Un conseiller fédéral dirige-t-il son département ou est-il dirigé par son administration? La réponse à cette question en dit long sur la force des magistrats. Dans le cas d'Albert Rösti, cela ne fait aucun doute: le conseiller fédéral UDC tient fermement en main le Département de l'environnement, des transports, de l'énergie et de la communication, le Detec, qu'il a repris début 2023 de la conseillère fédérale socialiste Simonetta Sommaruga. Et il le dirige fermement sur la voie de l'UDC.
Plusieurs domaines mettent cela en évidence. Sa chasse sauvage au loup, qui doit permettre de réduire à douze le nombre de meutes de ce prédateur dans toute la Suisse, aurait été impensable sous Simonetta Sommaruga. L'extension des autoroutes est également importante pour Albert Rösti. Et le dernier coup de force de cette semaine est le revirement de la politique nucléaire: l'interdiction de construire de nouvelles centrales nucléaires, décidée par le peuple récemment (en 2017), devrait être supprimée.
On peut en tirer deux conclusions. Premièrement, les décisions du peuple ne sont sacrées pour Albert Rösti que si elles vont dans son sens, comme le développement de l'énergie hydraulique. Si elles ne lui conviennent pas, comme la sortie du nucléaire, il n'hésite pas à attaquer frontalement la décision des urnes à la première occasion qui lui est présentée.
Deuxième constatation: le pouvoir d'Albert Rösti ne se limite pas à son département. Le Bernois exerce également une grande influence sur l'ensemble du Conseil fédéral. En effet, il forme actuellement le duo de direction informel avec la ministre des Finances et conseillère fédérale PLR Karin Keller-Sutter. Avec ses collègues de parti Guy Parmelin (UDC) et Ignazio Cassis (PLR), cette majorité bourgeoise de droite donne le ton lorsque les choses se corsent – comme mercredi lors de la décision sur le nucléaire.
A gauche, il manque un contrepoids avec la force de frappe d'Alain Berset. Après son passage au département de l'Intérieur, Elisabeth Baume-Schneider est désormais entièrement occupée par les campagnes de votation en matière de politique sociale et de santé; elle n'a pas assez de temps pour faire plus. Le nouvel élu Beat Jans cherche encore un peu sa place, et son département de la justice offre relativement peu de possibilités d'organisation.
Que signifie cette constellation pour l'avenir? C'est ici que l'on se penche sur le dossier le plus important, à savoir les futures relations avec l'UE. En effet, Albert Rösti a également un rôle important à jouer dans ce domaine. En tant que ministre des Transports, les négociations sur la libéralisation du trafic ferroviaire relèvent de sa compétence. Et en tant que ministre de l'Energie, il est responsable des négociations sur un accord énergétique.

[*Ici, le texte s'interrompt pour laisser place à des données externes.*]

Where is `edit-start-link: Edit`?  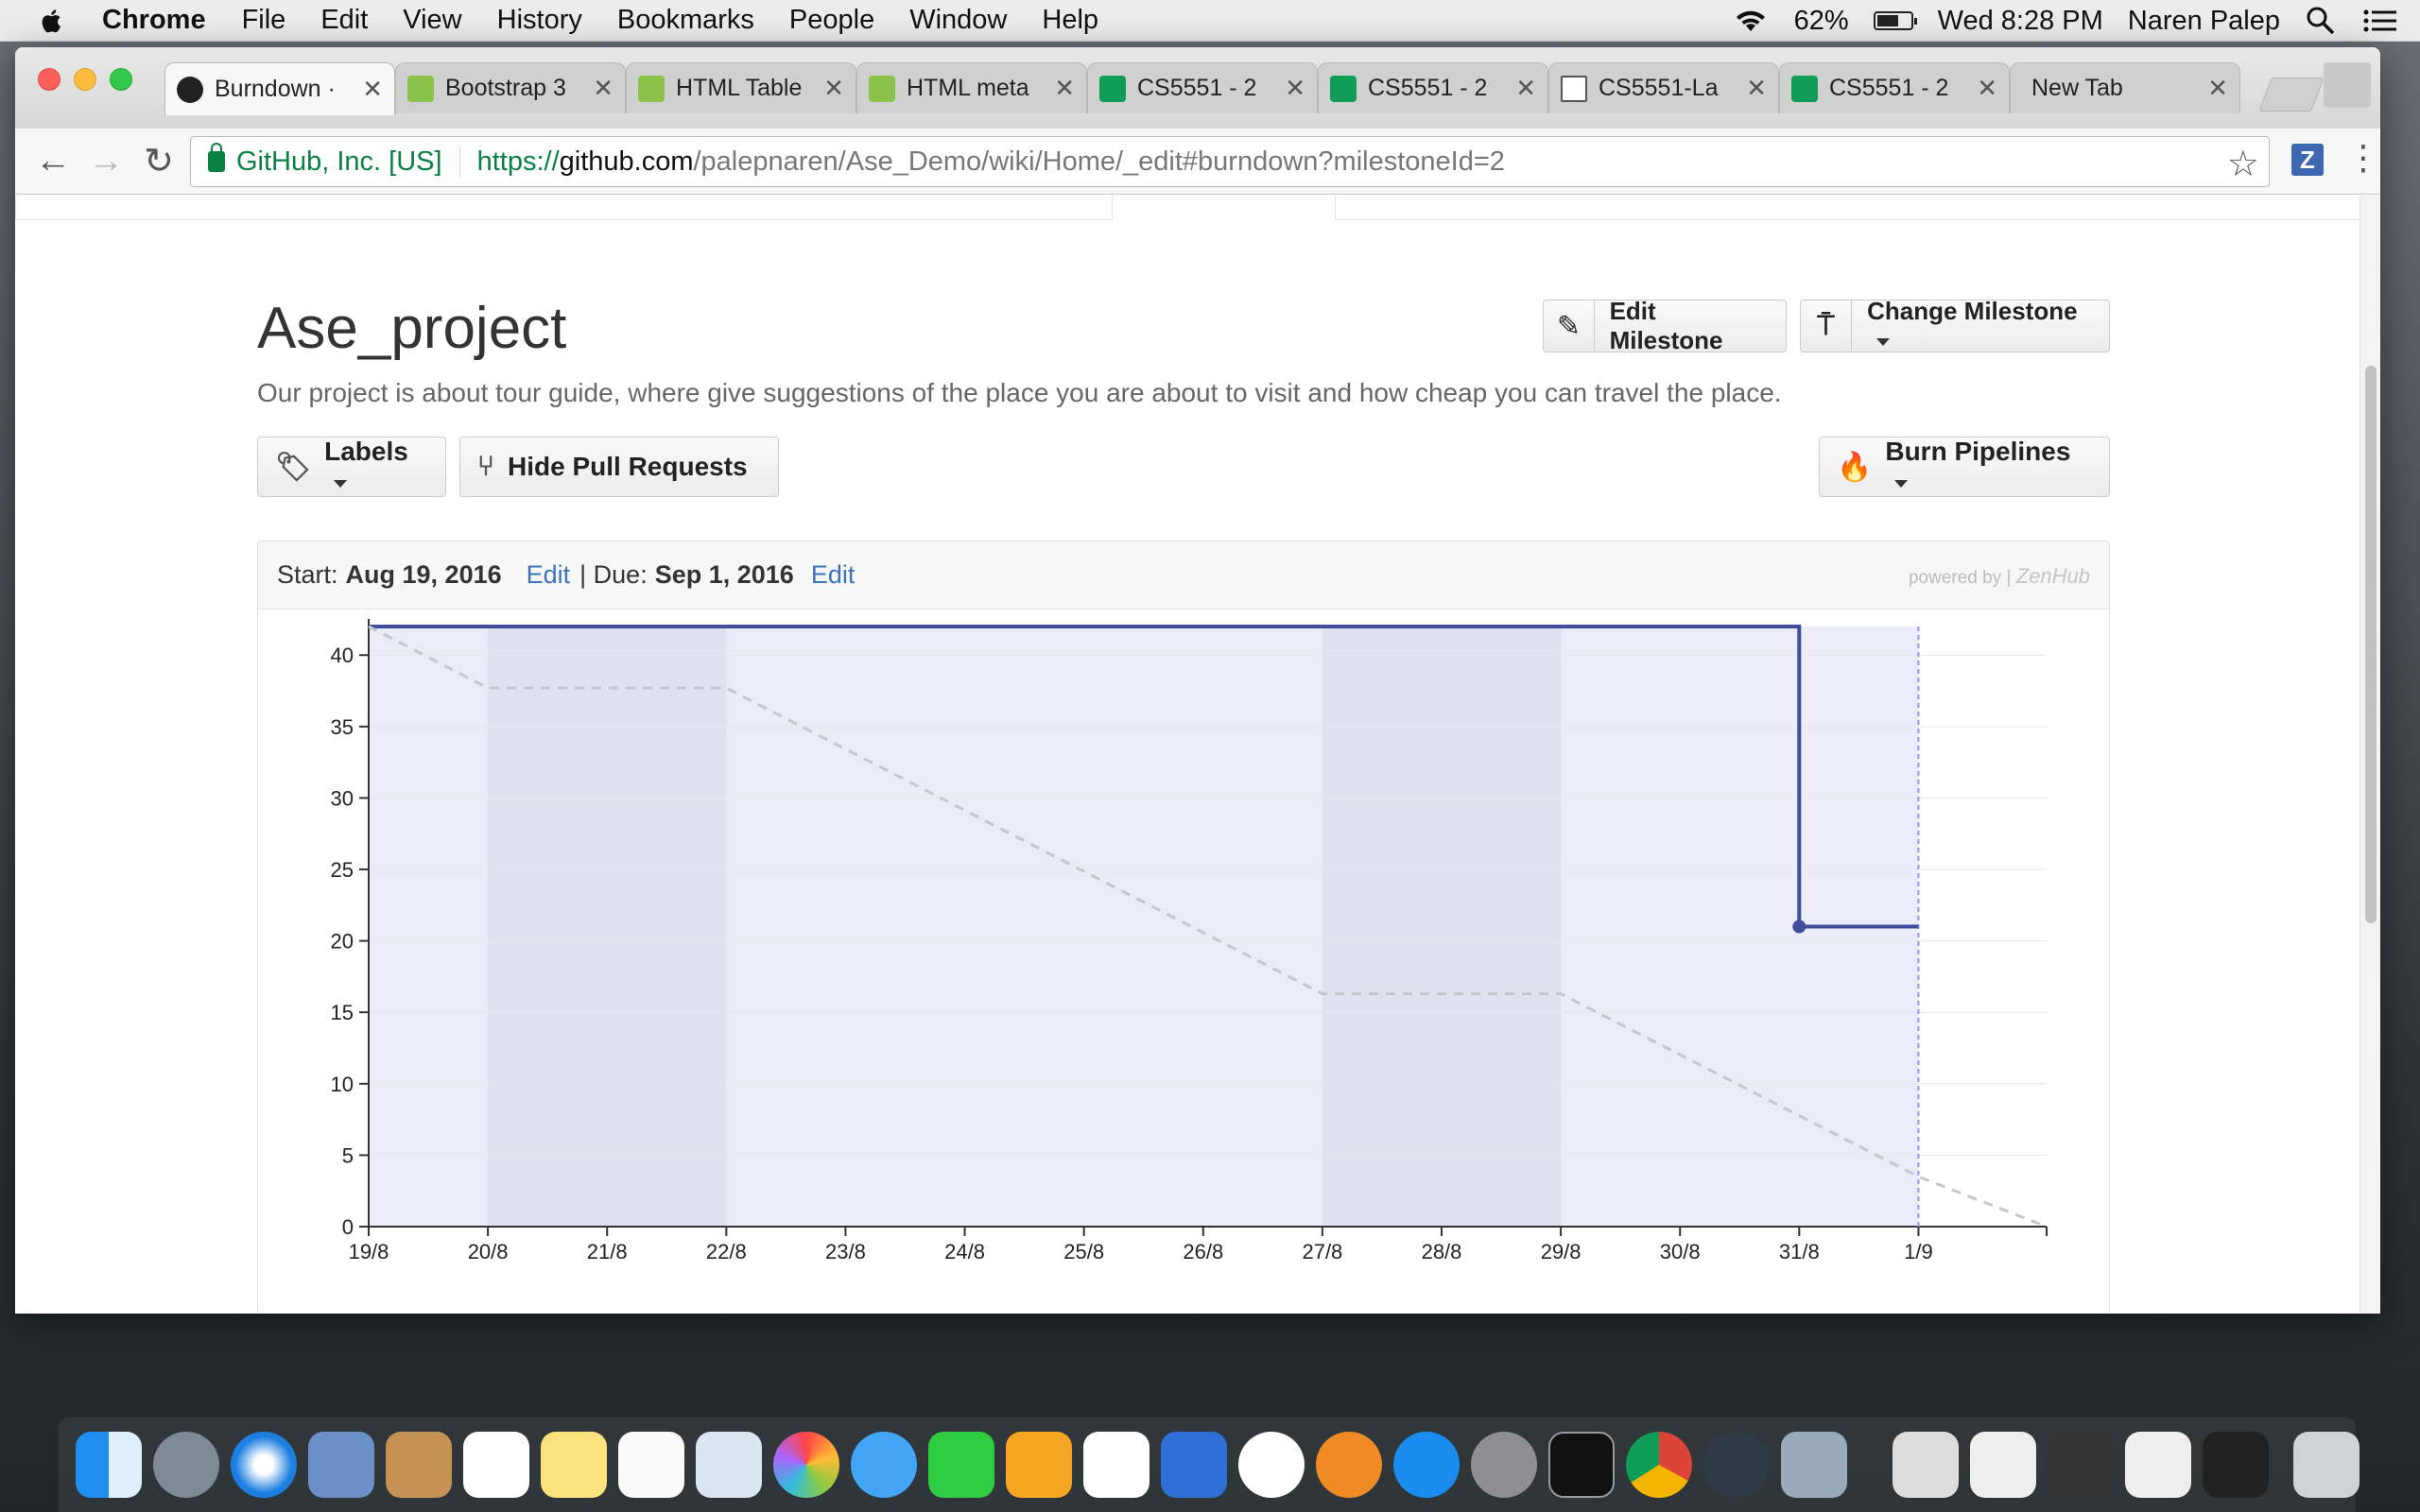 edit-start-link: Edit is located at coordinates (548, 574).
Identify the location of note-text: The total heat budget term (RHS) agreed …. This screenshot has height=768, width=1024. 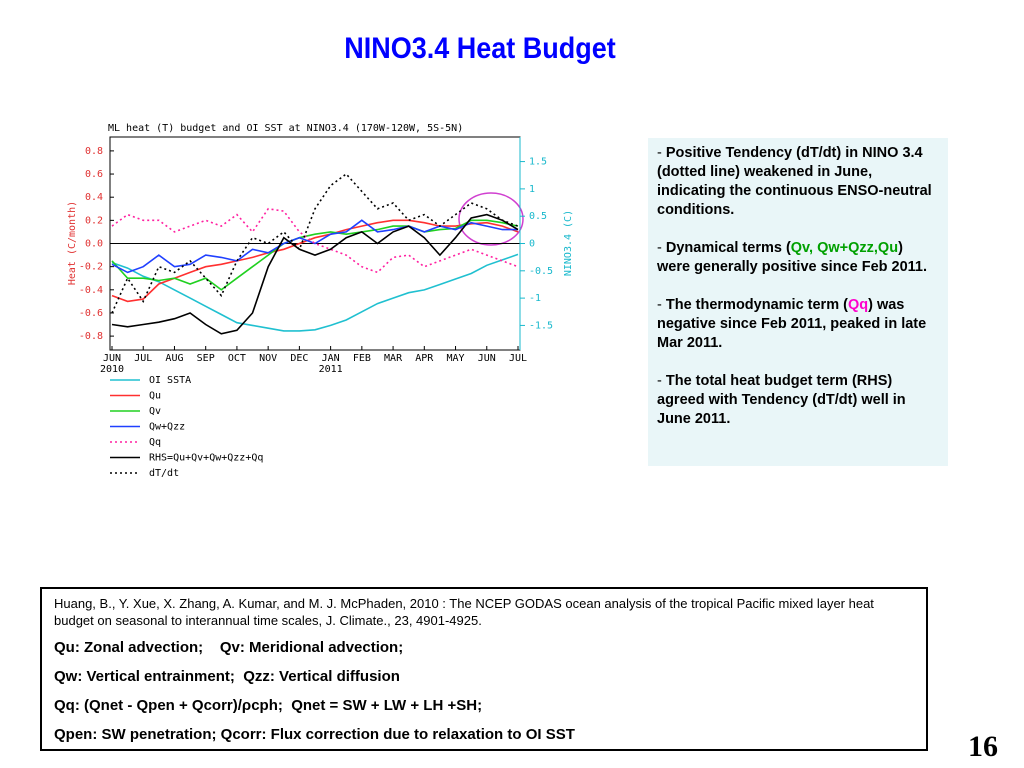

Les deux dossiers ont le potentiel de faire échouer tout le paquet des accords bilatéraux renouvelés. L'UDC dit de toute façon non au rapprochement avec l'UE. Et dans les domaines de l'énergie et des chemins de fer, les syndicats de gauche devraient également dire deux fois non aux libéralisations. Cela donne à Albert Rösti de nombreuses possibilités de torpiller les Bilatérales III par de discrètes manœuvres.
Certes, le Bernois affirme toujours qu'il veut un accord sur l'énergie. Cela semble certes crédible, mais cela ne veut pas dire qu'il accepterait également un accord avec des juges de l'UE et une reprise dynamique du droit. Pour rappel, Albert Rösti est prudent avec l'Union européenne – il a autrefois dirigé la campagne de l'UDC sur l'initiative contre l'immigration de masse.
En effet, ses opposants politiques le soupçonnent de miser sur un échec de l'accord sur l'énergie pour ensuite pousser à la construction d'une nouvelle centrale nucléaire en invoquant la sécurité d'approvisionnement de la Suisse. Ce serait une manœuvre raffinée, mais il est néanmoins douteux qu'elle soit couronnée de succès: le problème des déchets nucléaires n'est pas résolu, le scepticisme de la population est grand et les nouvelles centrales nucléaires sont tout simplement trop chères pour le secteur. Les Verts et le PS se réjouissent déjà d'une votation.
Il est donc clair que Albert Rösti porte avec succès la politique de l'UDC au Conseil fédéral. Sa base s'en réjouit. En revanche, on ne sait pas s'il parviendra à convaincre le peuple. Jusqu'à présent, il a obtenu son plus grand succès contre son parti: le peuple l'a suivi dans le compromis pour la nouvelle loi sur l'électricité, sur laquelle nous avons voté en juin.